À mesure que le temps passe, les illusions autour d’Iker Muniain s’estompent. Le n°10 basque a beau avoir un talent exceptionnel et être dans la fleur de l’âge, il ne deviendra pas le joueur sur lequel tous les fantasmes du football espagnol avaient été projetés. Il ne jouera ni au Real ni au Barça, et ne sera pas l’un des éléments centraux de la Sélection. Freiné par deux grosses blessures consécutives, il a perdu un temps précieux dans sa carrière. En comparaison, Ander Herrera, Juan Mata ou Thiago (voire Parejo) ont connu un destin plus florissant, eux qui faisaient partie du milieu de terrain de l’équipe d’Espagne U21 championne d’Europe en 2011, aux côtés de Muniain.

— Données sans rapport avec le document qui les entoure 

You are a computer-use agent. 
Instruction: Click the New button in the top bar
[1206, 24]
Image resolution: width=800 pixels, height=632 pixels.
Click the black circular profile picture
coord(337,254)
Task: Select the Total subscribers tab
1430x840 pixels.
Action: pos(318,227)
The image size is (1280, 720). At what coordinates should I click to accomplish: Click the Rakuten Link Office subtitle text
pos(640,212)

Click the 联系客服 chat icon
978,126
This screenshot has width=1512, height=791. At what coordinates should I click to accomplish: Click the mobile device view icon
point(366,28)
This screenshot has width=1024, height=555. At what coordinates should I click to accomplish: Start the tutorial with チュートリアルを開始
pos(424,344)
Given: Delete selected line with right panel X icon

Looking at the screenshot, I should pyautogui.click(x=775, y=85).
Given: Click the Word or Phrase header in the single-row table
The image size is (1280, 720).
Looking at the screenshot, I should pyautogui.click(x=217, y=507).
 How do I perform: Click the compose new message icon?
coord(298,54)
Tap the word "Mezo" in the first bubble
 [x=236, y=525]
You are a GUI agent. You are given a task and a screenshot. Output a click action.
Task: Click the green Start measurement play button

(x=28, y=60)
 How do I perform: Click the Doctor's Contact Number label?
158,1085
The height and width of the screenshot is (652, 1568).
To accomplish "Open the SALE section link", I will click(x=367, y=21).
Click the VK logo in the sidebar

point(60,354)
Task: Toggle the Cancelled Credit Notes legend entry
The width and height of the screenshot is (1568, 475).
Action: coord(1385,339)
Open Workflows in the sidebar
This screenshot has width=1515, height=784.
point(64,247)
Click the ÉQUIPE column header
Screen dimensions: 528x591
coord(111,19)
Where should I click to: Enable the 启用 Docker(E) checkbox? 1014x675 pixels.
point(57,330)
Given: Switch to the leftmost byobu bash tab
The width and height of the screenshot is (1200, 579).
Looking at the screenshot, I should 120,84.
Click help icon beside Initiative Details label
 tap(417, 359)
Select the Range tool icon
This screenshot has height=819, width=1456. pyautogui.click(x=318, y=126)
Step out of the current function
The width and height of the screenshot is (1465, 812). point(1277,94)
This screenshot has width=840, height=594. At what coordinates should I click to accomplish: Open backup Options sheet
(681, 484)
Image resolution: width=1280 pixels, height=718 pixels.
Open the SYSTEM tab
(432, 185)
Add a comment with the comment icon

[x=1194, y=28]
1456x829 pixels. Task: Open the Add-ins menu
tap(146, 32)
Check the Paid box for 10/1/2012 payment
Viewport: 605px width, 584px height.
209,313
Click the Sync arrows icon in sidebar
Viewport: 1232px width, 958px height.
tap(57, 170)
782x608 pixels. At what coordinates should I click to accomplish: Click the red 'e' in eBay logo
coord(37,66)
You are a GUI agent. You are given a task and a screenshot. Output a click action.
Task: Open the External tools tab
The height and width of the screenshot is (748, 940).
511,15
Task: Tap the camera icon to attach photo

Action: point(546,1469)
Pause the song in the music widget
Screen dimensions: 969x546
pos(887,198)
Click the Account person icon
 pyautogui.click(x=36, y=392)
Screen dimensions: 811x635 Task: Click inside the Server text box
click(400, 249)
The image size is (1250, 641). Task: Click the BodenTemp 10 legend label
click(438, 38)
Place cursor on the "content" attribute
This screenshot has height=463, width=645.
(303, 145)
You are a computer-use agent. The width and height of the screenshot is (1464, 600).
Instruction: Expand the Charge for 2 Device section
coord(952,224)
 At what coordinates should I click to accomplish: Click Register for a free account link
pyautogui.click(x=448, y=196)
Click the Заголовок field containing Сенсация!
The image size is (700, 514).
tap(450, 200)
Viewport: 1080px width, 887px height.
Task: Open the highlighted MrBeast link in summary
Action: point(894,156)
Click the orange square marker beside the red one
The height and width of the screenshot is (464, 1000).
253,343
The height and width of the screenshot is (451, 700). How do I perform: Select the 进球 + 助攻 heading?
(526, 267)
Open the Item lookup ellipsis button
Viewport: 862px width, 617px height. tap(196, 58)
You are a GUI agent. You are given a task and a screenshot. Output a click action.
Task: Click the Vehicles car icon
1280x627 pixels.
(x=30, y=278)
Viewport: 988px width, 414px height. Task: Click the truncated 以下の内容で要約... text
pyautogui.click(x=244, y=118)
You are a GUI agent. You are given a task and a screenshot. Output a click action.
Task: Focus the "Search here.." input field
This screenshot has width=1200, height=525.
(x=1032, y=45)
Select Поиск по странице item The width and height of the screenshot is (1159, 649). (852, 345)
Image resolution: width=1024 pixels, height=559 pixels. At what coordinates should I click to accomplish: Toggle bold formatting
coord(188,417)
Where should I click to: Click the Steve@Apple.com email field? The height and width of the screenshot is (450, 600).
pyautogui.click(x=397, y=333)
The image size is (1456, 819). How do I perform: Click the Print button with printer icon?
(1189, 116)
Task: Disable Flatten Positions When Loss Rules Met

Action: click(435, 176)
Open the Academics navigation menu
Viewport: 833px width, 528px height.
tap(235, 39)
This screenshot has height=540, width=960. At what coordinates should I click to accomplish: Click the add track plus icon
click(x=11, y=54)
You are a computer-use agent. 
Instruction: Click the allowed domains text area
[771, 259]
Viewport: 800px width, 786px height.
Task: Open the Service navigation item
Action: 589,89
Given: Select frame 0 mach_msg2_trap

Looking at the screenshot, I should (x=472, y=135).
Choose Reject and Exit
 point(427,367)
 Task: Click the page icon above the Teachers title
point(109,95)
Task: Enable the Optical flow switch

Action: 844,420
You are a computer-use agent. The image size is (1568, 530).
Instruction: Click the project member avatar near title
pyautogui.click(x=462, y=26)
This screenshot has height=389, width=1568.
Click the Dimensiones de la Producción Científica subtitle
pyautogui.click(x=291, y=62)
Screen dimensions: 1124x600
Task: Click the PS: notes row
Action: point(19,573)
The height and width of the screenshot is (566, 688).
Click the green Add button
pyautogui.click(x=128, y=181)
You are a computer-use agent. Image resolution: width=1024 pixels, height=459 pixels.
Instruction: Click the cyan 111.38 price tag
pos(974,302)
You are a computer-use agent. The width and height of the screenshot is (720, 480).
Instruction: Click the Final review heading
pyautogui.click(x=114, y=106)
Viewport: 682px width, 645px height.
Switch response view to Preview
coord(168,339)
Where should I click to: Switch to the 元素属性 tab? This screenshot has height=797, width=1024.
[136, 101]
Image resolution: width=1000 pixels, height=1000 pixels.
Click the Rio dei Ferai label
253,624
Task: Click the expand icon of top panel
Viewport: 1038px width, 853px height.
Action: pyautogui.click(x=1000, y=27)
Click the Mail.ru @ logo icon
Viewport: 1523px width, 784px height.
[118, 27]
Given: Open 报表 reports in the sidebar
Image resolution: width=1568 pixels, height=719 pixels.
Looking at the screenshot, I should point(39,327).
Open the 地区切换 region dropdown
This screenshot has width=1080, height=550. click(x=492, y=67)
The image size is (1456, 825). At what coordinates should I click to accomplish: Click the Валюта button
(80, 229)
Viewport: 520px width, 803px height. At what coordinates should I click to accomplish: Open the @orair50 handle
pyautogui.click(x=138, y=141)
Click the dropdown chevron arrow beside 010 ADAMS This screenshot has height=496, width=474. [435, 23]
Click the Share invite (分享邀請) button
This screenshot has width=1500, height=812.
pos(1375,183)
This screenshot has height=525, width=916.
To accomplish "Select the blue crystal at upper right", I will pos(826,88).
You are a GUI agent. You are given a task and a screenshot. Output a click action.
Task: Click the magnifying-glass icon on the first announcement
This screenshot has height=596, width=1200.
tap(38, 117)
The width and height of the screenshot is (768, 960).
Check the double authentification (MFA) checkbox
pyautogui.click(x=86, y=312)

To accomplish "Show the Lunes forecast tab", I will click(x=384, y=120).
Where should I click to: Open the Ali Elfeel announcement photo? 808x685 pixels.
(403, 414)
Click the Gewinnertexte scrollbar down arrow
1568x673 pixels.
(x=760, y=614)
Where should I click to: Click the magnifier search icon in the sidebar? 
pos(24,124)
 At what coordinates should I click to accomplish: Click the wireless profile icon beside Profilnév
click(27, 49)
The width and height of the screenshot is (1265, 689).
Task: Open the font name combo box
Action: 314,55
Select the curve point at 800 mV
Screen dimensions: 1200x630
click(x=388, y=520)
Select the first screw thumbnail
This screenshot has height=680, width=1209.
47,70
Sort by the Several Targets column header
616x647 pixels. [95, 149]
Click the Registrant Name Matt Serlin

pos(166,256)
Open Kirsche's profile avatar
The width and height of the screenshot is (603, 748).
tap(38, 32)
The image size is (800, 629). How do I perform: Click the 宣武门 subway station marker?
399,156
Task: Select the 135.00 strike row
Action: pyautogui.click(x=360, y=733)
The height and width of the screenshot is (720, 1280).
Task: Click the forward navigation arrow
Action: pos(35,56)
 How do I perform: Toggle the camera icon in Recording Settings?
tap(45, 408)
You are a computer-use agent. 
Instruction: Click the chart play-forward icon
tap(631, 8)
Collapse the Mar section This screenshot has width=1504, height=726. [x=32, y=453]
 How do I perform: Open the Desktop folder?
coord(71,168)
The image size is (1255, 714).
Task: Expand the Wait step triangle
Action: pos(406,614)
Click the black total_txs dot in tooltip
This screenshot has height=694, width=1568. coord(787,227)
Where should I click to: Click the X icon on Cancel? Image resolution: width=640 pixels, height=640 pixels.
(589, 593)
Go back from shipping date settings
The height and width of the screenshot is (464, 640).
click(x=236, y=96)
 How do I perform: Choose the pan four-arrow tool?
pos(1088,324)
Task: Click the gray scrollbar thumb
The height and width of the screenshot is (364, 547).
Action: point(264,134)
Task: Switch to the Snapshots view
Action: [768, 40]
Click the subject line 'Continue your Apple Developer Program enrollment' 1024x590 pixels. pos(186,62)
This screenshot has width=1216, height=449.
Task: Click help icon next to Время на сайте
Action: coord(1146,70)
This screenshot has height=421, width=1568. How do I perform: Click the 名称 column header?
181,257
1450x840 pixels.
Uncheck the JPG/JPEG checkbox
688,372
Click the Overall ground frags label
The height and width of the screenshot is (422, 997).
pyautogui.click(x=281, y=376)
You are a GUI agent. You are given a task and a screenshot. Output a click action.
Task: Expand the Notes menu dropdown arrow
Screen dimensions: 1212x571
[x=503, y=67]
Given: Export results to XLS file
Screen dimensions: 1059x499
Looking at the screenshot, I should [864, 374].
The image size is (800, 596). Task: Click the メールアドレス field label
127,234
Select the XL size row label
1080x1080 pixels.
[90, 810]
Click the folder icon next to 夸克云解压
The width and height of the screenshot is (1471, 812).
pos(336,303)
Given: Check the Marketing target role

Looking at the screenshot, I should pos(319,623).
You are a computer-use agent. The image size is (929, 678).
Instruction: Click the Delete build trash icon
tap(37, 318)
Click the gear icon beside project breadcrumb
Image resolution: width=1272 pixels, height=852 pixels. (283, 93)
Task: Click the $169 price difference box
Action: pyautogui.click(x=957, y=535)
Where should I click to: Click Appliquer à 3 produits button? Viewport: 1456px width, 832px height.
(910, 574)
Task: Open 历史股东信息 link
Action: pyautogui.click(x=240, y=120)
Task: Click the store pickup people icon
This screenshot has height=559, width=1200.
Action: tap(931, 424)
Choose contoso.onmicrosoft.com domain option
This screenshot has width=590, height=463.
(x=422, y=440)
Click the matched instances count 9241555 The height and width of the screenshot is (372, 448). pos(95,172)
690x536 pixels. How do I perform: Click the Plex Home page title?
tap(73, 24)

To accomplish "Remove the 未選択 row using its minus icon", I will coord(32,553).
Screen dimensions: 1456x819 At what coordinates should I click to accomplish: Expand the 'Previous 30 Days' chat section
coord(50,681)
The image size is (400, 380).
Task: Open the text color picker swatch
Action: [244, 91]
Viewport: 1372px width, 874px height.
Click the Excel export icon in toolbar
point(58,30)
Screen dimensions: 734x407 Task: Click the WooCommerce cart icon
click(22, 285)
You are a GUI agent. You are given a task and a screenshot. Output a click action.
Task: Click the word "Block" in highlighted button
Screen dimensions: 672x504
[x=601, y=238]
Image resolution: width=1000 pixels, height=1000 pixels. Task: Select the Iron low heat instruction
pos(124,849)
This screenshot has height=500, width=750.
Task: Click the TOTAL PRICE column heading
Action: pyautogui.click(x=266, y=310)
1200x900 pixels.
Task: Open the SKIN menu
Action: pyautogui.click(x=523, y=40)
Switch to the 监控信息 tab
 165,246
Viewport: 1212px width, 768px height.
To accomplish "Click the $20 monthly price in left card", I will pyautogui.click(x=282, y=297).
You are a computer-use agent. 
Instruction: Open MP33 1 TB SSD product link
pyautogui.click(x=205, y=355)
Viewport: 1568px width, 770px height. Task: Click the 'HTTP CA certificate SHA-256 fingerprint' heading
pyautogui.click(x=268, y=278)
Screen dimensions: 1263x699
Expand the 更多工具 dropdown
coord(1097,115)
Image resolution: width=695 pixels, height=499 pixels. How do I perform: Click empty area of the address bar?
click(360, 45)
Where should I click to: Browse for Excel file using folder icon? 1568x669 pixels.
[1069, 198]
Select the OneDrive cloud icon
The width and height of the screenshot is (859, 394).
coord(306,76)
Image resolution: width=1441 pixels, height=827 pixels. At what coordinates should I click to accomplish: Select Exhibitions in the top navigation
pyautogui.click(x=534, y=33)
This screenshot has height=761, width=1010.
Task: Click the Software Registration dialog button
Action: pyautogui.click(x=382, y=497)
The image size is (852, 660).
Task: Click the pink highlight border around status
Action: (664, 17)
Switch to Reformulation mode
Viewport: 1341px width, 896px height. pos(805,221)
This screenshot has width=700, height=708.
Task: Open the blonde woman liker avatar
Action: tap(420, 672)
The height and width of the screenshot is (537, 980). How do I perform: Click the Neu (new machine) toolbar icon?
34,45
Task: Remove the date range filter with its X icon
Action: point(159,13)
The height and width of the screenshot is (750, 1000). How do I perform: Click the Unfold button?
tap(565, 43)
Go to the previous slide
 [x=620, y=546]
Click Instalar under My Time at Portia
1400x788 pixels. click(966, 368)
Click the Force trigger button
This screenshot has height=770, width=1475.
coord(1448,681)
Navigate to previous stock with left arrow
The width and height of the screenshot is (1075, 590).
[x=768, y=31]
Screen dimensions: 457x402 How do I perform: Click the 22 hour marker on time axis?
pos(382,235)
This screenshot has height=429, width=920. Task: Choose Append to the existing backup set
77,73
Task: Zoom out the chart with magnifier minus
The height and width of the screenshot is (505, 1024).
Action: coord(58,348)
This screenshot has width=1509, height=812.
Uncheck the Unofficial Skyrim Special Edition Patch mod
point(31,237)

Pour Iñaki Williams, la situation est similaire. Ce ne sont pas les trahisons de son corps qui l’ont handicapé, mais plutôt une interrogation croissante quant à son meilleur poste : cinq ans après ses débuts avec l’équipe première, les débats sont toujours vifs quant à la place qu’il doit occuper sur le terrain. En Sélection, il a été relégué derrière Marco Asensio, Lucas Vázquez ou même Suso dans la hiérarchie nationale. La génération 93/94 des ailiers, qui englobait Williams, Deulofeu et Jesé n’a pas tenu toutes ses promesses.

La bonne nouvelle pour les supporters de l’Athletic, c’est qu’ils peuvent voir évoluer sous leurs yeux deux joueurs formés au club (ils sont meilleurs amis qui plus est), appelés à porter la structure offensive de l’équipe sur leurs épaules. Reste à savoir comment…

Remplacer Aduriz

Si l’Athletic Bilbao se débrouille pour assurer la relève en défense et au milieu malgré sa politique de transfert restrictive, l’attaque est délaissée faute de profils intéressants sur le marché. Résultat, Aduriz subit les affres de l’âge tandis que l’équipe est tourmentée par le manque de goles. Comme on dit en espagnol, « il manque du but » à l’Athletic. Pour remédier à ce problème de la plus haute importance, l’entraîneur Berizzo a replacé Williams à la pointe de l’attaque. Loin de son côté, il apprend à jouer dos aux cages et à faire des courses susceptibles d’ouvrir des espaces à ses coéquipiers.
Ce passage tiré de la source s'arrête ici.